The central nervous system (CNS) is the target for pyrethroid intoxication, which directly binds and modifies the gating characteristics of voltage-sensitive sodium channels delaying their closure [2]. At higher concentrations, they act on GABA-gated chloride channels resulting in seizure activity. CNS symptoms are thought to be dose-dependent but further studies are required to ascertain the exact mechanism of action related to CNS toxicity [3]. Cardiac symptoms have also been described. It is thought that neuroexcitation can lead to cardiac involvement due to a sympathetic surge or to direct blockade of myocardial sodium channels, leading to delayed closure and hyperexcitability[4].

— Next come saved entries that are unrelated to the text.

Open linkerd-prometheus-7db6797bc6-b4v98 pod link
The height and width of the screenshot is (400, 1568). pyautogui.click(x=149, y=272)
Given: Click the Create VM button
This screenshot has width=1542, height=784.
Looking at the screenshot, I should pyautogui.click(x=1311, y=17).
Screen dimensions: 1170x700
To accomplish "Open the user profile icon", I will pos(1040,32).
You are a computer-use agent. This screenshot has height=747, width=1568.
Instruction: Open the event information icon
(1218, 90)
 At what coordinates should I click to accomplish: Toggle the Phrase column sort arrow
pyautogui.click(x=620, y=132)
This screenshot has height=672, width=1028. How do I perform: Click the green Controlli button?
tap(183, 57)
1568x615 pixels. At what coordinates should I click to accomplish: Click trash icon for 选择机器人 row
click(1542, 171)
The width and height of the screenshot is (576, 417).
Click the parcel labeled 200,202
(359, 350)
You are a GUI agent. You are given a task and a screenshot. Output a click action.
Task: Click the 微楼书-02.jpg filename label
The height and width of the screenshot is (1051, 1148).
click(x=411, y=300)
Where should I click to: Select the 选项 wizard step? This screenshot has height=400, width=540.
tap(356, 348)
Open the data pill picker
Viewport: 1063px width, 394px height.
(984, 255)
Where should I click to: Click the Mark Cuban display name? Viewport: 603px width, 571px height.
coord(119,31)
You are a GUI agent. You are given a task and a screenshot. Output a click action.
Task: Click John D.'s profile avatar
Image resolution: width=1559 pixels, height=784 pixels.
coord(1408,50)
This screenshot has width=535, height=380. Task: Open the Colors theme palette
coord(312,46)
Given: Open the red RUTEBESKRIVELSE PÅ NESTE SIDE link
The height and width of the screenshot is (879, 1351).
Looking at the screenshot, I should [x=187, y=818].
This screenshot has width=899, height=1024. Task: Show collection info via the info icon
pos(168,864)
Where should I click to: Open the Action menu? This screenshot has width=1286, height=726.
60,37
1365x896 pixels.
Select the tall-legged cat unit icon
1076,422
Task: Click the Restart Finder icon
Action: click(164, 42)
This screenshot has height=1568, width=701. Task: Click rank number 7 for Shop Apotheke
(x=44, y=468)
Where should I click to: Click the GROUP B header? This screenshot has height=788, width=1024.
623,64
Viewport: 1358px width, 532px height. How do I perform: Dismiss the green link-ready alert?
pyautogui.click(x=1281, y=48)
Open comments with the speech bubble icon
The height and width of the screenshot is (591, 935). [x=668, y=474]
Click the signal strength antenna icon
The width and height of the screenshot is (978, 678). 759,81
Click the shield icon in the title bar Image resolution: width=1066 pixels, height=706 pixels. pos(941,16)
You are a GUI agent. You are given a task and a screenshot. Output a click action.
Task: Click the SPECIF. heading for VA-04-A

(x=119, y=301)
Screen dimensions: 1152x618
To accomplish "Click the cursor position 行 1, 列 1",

Poisoning with insecticides is common in areas where agriculture is one of the main sources of economic income. Although case series describing intoxication due to occupational exposure have been reported, only a few cases of deltamethrin intoxication after oral ingestion are described in the literature[5].
Generalized signs and symptoms of poisoning include headache, nausea and vomiting, hypersalivation, irritability, ataxia, dizziness, fasciculations, seizures, pulmonary oedema and death[4]. It has been demonstrated, in rats, that deltamethrin is excreted in urine and faeces within 2–4 days. However, the cyano group, which is converted to thiocyanate, is excreted more slowly. A study carried out on three volunteers given a single oral dose of 3 mg of deltamethrin reported the maximum plasma concentration in 1–2 h and a half-life of 10–11.5 h, with 10–26% of the dose excreted in faeces and 51–59% in urine over 5 days [3]. There is no antidote for deltamethrin toxicity, with supportive and symptom-directed treatment being the gold standard.
The inclusion of our case report in the literature provides new information regarding poisoning due to deltamethrin, which will further aid intensivists in managing these patients.